The highest-profile blockchains and cryptocurrencies are designed to avoid regulation. Redbelly, which has just gone live, is a regulatory compliant blockchain targeting real-world assets.

Australian blockchain Redbelly targets real world asset tokenisation, which dwarfs crypto. Shutterstock.

Australian-designed blockchain Redbelly Network has gone live with a unique structure the company says makes it the only blockchain built for traditional, regulated finance rather than the unregulated universe of crypto.

Developed over a decade with support from the University of Sydney, CSIRO and Block8, Redbelly promises a new standard for secure, scalable and accountable tokenisation. That accountability makes it more suitable for the rapidly growing real-world asset tokenisation opportunity, which dwarfs cryptocurrencies.

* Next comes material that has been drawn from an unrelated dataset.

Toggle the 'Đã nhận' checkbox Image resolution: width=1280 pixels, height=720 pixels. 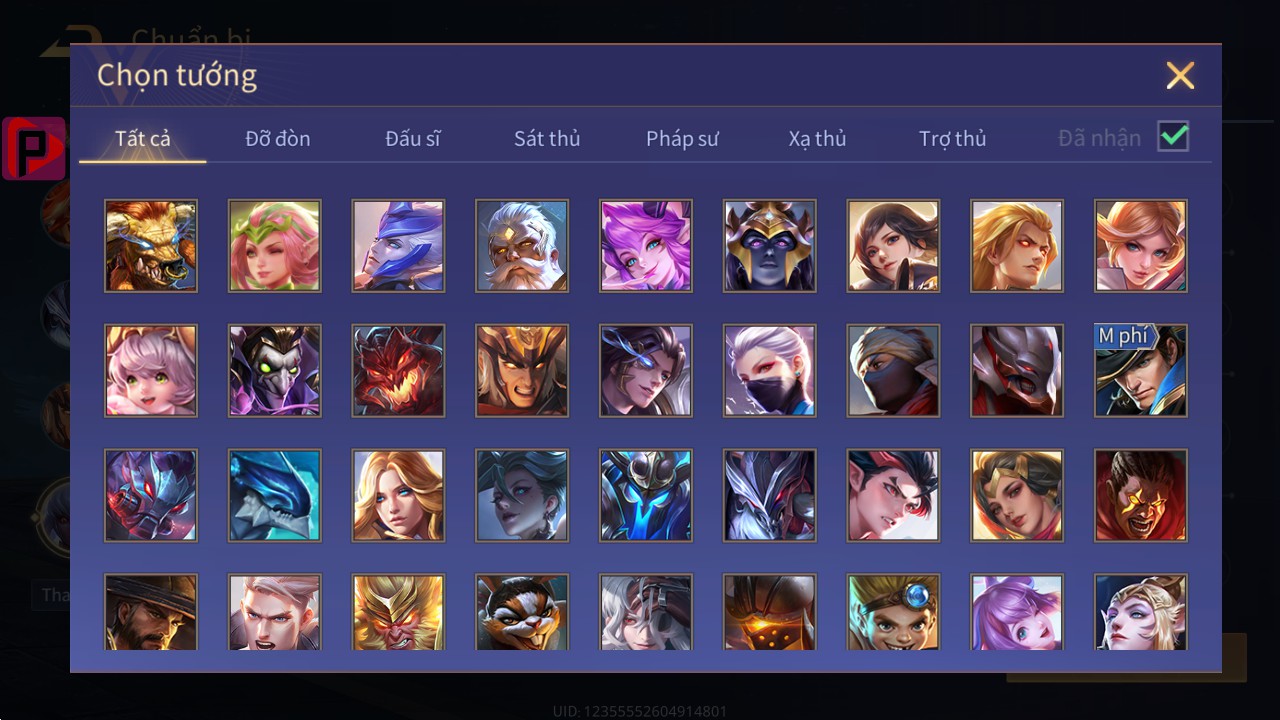(1173, 137)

“The key point is Redbelly delivers some unique features and is at home in and designed for regulated markets with its inbuilt compliance and identity features. All network participants where relevant have verifiable credentials. This allows Issuers to bring to market compliant structured products,” Redbelly chairman Alan Burt told Capital Brief.

Burt said Redbelly’s structure was also more efficient than existing blockchains such as Ethereum, Tron and Solana, offering greater certainty, scalability and security, which Burt said will be essential in the vastly larger market of real-world assets.